Perhaps the saddest thing about the continuing worsening of the ocean’s chemistry towards toxic waste dump status is that when sea life is gone–other than the absence of gulls in the air and fishing boats on the horizon and seafood restaurants–we will have lost countless creatures that were never even named, as well as so many known species we never really knew apart from an occasional deep-trawler extraction or National Geographic special.
We are cut off from the sea’s reality and fate by the boundary between air and water, a duality of denial and indifference based on the medium of our lives and theirs.
One such group that I’ve not thought about since Invertebrate Zoology days decades ago is a group of lowliest-possible chordates called the Tunicates. Take a look at the diversity in the group here–this is really worth a minute.
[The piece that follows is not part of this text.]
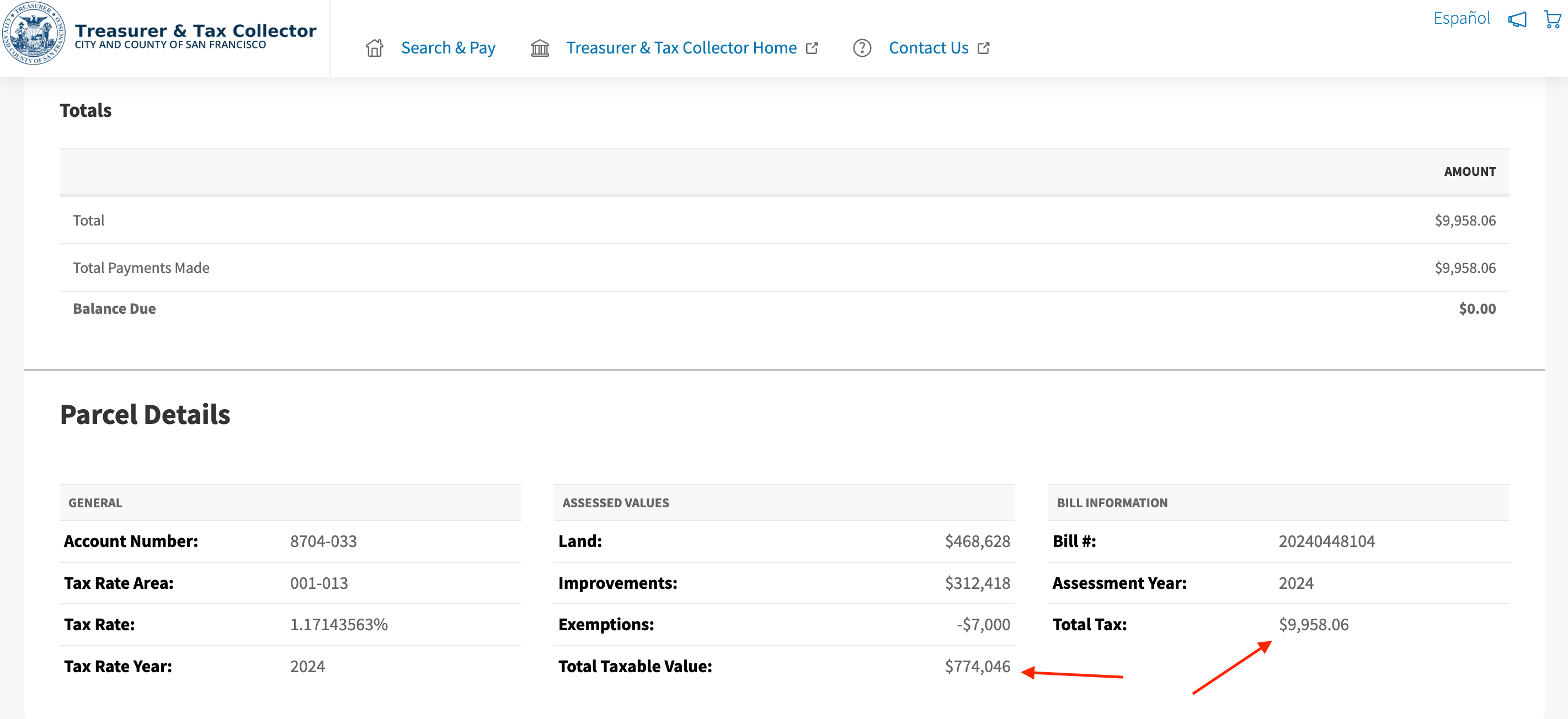Click the Total Payments Made row
The height and width of the screenshot is (719, 1568).
point(141,267)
Then realize these creatures not only exist. In many oceans, these sack-like filter feeders are vastly abundant and important in the food web that includes sea turtles that consumes a kind of tunicate called “pyrosomes” in large quantities. Pyro as in fire: these creatures are among the most spectacularly bioluminescent creatures on the planet.
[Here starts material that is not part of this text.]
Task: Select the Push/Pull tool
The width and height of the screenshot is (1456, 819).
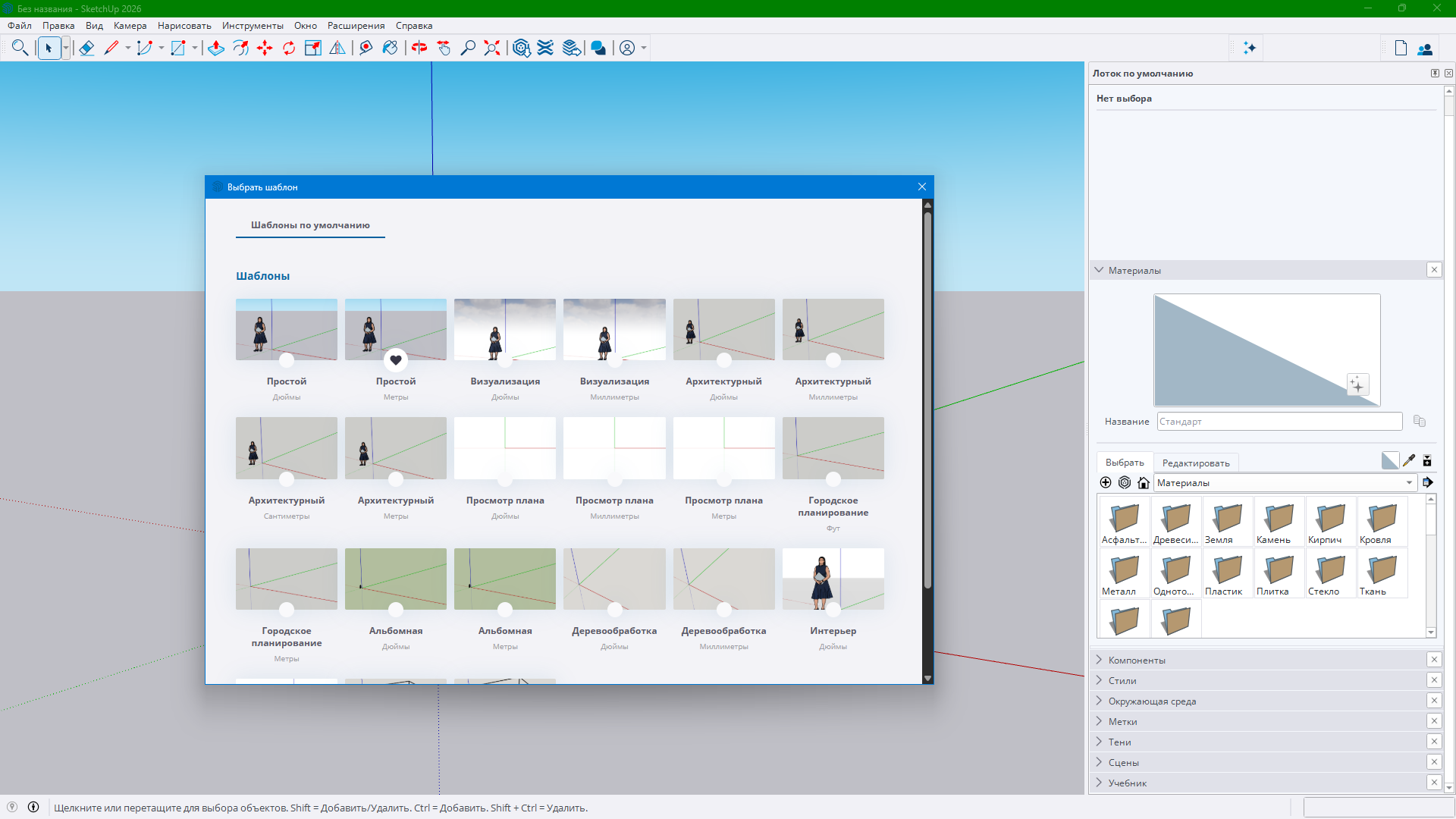Action: click(216, 49)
And they are dying in huge numbers now in the Gulf of Mexico with oil toxins in their tissues. Apparently the turtles will eat the toxic pyrosomes that tend to float after death. So that if the oil doesn’t kill them directly, these turtles still take a hard hit from the oil.
The chemical state of the oceans discussed in this piece in Forbes Magazine is going to get a lot more attention soon, especially after the release of the paper last week that revealed the plight of the world’s marine phytoplankton, about which more soon.